■ **What you should do**
Rewrite the material from the line containing "Task: Click the HealthKit heart icon" through its final line, changing "heart" to "star" and leaving everything else as it is.

/---

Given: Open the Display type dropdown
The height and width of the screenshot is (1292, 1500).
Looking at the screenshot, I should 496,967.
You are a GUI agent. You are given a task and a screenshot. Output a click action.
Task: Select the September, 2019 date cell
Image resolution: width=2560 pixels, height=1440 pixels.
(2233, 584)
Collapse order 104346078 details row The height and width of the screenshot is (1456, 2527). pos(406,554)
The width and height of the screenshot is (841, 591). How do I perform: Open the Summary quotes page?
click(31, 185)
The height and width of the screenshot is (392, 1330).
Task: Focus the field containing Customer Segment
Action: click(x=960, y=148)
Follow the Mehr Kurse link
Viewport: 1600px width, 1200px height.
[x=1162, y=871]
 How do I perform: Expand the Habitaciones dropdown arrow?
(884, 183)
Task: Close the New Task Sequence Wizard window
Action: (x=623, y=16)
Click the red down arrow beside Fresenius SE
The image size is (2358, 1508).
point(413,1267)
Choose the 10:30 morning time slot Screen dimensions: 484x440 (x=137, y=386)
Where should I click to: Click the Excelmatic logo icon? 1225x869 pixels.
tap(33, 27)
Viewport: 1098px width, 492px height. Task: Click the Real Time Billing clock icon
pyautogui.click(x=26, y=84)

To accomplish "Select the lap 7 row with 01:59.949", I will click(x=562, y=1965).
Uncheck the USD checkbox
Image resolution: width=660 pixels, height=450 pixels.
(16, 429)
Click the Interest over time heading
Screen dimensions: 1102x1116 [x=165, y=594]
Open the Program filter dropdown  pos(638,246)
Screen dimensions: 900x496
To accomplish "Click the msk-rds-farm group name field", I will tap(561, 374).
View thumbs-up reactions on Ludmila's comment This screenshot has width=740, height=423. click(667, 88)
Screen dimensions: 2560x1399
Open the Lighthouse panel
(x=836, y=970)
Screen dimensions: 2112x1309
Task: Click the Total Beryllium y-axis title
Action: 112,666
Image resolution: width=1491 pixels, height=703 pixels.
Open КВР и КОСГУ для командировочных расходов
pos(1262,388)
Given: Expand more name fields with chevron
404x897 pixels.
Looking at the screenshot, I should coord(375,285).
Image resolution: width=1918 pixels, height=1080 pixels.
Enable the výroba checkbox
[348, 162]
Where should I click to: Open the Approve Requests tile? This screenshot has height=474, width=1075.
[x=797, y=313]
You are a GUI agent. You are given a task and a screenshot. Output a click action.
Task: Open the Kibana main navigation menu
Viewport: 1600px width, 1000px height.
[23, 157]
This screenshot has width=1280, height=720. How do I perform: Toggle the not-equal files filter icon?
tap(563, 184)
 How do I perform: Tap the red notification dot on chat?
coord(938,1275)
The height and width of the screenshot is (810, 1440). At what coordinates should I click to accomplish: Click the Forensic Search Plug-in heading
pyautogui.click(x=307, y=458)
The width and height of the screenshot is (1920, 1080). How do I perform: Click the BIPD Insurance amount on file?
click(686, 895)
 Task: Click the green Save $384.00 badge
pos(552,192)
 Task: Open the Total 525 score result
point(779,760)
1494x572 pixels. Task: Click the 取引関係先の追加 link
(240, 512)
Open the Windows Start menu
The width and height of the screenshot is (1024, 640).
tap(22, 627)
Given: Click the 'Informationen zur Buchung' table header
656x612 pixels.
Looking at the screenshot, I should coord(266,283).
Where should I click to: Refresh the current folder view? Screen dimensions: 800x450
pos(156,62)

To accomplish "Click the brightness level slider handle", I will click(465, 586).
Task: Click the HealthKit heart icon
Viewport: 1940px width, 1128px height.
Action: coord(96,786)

\---

■ **Output of the task**
Task: Click the HealthKit star icon
Viewport: 1940px width, 1128px height.
Action: coord(96,786)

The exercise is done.